Produce exactly the lines starting at the one containing "The image size is (936, 534)." and ending at the last line of the material, with nothing added.
##########
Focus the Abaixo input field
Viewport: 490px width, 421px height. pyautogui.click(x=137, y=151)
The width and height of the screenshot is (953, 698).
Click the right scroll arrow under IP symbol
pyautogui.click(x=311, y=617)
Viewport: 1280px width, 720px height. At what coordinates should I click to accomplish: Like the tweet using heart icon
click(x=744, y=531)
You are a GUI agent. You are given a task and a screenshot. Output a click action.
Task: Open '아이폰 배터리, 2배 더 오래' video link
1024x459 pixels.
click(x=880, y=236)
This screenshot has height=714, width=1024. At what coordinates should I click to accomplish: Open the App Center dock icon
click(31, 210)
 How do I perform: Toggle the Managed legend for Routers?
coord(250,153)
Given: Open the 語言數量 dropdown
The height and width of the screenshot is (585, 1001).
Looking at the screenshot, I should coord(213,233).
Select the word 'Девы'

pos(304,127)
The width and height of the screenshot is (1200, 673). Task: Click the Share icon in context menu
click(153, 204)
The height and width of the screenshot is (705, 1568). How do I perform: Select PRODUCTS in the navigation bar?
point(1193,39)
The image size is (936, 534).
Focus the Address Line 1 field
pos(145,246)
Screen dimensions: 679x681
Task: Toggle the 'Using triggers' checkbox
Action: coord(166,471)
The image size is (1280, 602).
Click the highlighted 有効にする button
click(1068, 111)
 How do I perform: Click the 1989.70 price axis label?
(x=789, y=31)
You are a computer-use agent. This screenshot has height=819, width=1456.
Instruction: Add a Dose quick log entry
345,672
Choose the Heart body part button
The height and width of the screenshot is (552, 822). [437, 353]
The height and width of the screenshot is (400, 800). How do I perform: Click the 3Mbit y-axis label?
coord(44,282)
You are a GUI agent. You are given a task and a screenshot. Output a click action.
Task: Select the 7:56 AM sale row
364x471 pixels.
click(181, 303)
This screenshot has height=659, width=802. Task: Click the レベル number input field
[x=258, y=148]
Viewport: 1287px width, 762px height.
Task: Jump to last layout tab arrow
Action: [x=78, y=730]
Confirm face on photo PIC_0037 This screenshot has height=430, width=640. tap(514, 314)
##########
**ANSWER SECTION**
The image size is (936, 534).
Focus the Address Line 1 field
pos(145,246)
Screen dimensions: 679x681
Task: Toggle the 'Using triggers' checkbox
Action: coord(166,471)
The image size is (1280, 602).
Click the highlighted 有効にする button
click(1068, 111)
 How do I perform: Click the 1989.70 price axis label?
(x=789, y=31)
You are a computer-use agent. This screenshot has height=819, width=1456.
Instruction: Add a Dose quick log entry
345,672
Choose the Heart body part button
The height and width of the screenshot is (552, 822). [437, 353]
The height and width of the screenshot is (400, 800). How do I perform: Click the 3Mbit y-axis label?
coord(44,282)
You are a GUI agent. You are given a task and a screenshot. Output a click action.
Task: Select the 7:56 AM sale row
364x471 pixels.
click(181, 303)
This screenshot has height=659, width=802. Task: Click the レベル number input field
[x=258, y=148]
Viewport: 1287px width, 762px height.
Task: Jump to last layout tab arrow
Action: [x=78, y=730]
Confirm face on photo PIC_0037 This screenshot has height=430, width=640. tap(514, 314)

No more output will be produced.